Память пробудилась, мне стало стыдно, что я умудрился забыть девушку столь жизнерадостную и эффектную.

– Ну конечно! Пиявка, которую ты приволок с собой в тот вечер, когда Джордж Таппер угостил нас обедом в «Риджент грилле». Кстати, Джордж тебя за это так и не простил?

– Да, некоторая холодность еще имеет место быть, – грустно признал Укридж. – Должен сказать, старичок Таппи слегка злопамятствует. Дело в том, старый конь, что Таппи человек ограниченный. Он, в отличие от тебя, не настоящий друг. Восхитительный типус, но без кругозора. Не может понять, что в некоторых случаях друзья индивида просто должны сплотиться вокруг него. Тогда как ты…

– Скажу тебе одно: искренне надеюсь, что испытания, которые я претерпел сегодня, действительно послужат доброму делу. Теперь, когда я поостыл, мне было бы жаль, если бы пришлось придушить тебя в твоей постели. Может быть, ты не откажешься объяснить поточнее, в чем суть всего этого?

– Дело обстоит так, малышок. Позавчера заскочил ко мне добрый старый Билсон.

– Я столкнулся с ним в Ист-Энде, и он попросил у меня твой адрес.

– Да, он мне говорил.

– Так что же происходит? Ты все еще его менеджер?

– Да, и потому-то он и пришел ко мне. Оказывается, контракт действителен еще год, и он без моего одобрения не может ни о чем договариваться. А ему как раз предложили матч с типчиком по имени Альф Тодд в «Юниверсал».

– Да, это шаг вперед по сравнению со «Страной Чудес», – сказал я, ибо питаю глубокое уважение к этой Мекке боксерского мира. – И сколько он должен получить на этот раз?

– Двести фунтов.

– Двести фунтов! Но это же большая сумма для практически неизвестного боксера.

– Неизвестного? – оскорбленно сказал Укридж. – Если хочешь знать мое мнение, так я отвечу, что весь кулачный мир просто с ума сходит по старику Билсону. Буквально сходит. Разве он не уложил чемпиона в среднем весе?

– Да. В драке без правил в темном проулке. И никто этого своими глазами не видел.

– Ну, правда всегда выходит наружу.

– Однако двести фунтов!

– Блошиный укус, малышок, блошиный укус. Можешь мне поверить: очень скоро мы будем запрашивать за наши услуги куда больше жалкой пары сотен. Тысячи! Тысячи! Однако не отрицаю, для почина и это сойдет. Ну так старый Билсон пришел ко мне и сказал, что вот такое ему сделали предложение и какой дать ответ? И когда до меня дошло, что я в доле на половину, я не стал тянуть, а благословил его и предоставил ему свободу рук. Ну и представь себе, что я почувствовал, когда Флосси взяла да и вставила вот так палку в колеса.

– Как – так? Минут десять назад, когда ты начал говорить, казалось, что ты вот-вот объяснишь, при чем тут Флосси. Какое она имеет отношение к делу? Что она натворила?

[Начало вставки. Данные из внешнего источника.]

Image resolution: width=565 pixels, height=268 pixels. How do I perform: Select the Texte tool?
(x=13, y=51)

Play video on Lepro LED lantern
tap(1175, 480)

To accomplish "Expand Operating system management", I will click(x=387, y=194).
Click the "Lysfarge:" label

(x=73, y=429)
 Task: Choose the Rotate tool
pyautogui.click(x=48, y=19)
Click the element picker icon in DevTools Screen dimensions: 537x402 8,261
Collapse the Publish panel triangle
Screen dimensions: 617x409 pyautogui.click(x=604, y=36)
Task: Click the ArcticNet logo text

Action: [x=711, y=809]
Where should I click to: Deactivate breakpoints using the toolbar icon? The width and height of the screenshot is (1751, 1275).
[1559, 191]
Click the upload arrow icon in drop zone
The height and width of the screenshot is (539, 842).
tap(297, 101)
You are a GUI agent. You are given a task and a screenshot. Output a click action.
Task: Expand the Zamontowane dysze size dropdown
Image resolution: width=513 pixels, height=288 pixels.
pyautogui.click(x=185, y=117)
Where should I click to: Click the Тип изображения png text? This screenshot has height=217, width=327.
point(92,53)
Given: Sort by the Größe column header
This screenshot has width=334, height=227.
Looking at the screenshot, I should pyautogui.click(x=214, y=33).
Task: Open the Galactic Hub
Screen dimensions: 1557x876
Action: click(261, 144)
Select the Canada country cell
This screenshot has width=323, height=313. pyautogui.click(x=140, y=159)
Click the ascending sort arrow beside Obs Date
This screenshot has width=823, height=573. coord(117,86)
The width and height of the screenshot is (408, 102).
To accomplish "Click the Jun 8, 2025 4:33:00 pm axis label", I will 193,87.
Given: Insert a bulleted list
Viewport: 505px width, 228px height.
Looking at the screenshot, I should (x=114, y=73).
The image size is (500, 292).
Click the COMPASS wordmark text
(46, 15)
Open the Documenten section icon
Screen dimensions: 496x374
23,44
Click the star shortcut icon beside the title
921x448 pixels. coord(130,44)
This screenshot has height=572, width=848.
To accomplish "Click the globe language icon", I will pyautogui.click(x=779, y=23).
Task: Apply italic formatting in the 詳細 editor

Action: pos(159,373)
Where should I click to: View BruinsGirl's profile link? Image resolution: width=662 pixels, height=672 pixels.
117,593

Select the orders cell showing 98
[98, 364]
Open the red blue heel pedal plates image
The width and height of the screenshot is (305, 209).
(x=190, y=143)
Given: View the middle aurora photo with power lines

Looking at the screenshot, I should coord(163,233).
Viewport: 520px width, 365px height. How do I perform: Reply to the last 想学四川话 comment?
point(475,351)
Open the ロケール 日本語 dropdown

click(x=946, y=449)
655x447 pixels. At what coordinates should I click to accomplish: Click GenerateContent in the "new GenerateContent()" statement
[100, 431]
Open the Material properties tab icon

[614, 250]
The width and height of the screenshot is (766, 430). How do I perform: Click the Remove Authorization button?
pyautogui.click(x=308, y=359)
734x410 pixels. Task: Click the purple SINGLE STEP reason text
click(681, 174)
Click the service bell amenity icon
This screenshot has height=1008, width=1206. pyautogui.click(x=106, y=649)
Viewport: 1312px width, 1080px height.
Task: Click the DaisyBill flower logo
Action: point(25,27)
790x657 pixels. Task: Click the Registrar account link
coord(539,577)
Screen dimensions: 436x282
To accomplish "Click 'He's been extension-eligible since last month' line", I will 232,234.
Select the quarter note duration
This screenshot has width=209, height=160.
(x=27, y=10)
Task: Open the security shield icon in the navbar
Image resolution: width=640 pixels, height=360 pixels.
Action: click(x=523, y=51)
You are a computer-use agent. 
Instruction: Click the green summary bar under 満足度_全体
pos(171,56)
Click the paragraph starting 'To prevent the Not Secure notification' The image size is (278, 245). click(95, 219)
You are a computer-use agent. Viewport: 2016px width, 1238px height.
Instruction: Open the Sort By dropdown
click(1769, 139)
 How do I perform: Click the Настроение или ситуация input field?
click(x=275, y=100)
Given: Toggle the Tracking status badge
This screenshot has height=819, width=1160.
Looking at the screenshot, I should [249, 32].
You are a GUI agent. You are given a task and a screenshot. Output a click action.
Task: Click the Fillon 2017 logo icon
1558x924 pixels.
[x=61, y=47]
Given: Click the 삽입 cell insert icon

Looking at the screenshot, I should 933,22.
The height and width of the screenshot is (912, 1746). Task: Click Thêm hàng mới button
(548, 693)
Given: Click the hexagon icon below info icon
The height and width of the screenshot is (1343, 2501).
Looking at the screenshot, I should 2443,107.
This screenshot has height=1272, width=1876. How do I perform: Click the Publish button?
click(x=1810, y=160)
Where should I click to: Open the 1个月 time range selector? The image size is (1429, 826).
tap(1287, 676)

– Только захотела сорвать указанное дельце, малышок, и ничего больше. Наложила полный запрет. Сказала, что он не должен драться.

– Не должен драться?

– Именно это она и сказала. Да с такой беззаботной небрежностью, будто положение вещей не требовало, чтобы он дрался так, как никогда прежде не дрался. Сказала – нет, ты только подумай, малыш! – что не хочет, чтобы его красоту подпортили. – Укридж поглядел на меня, подняв брови, давая мне время постигнуть это доказательство женской вздорности. – Его красоту, старичок? Ты правильно осмыслил это слово? Его красоту! Она не хочет, чтобы его красоту подпортили. Да, черт подери, никакой красоты у него и в заводе не было. Что бы ты ни проделал с его физией, она от этого только выиграет, а никак не наоборот. Я ее убеждал целый час, но она ни в какую. Избегай женщин, малышок. Ума у них и капли не наберется.

– Ну, я пообещаю избегать мать Флосси, если тебя это удовлетворит. Но она-то тут при чем?

– Ну, это женщина одна на миллион, мой мальчик. Она спасла положение. Явилась, когда уже шел двенадцатый час, и выхватила твоего старого друга из лужи, в которой он сидел. Выяснилось, что у нее есть привычка время от времени наведываться в Лондон, и Флосси, хотя любит ее и почитает, проведя в обществе милой старушки от десяти минут до четверти часа, настолько взбадривается, что на дни и дни превращается в нервную развалину.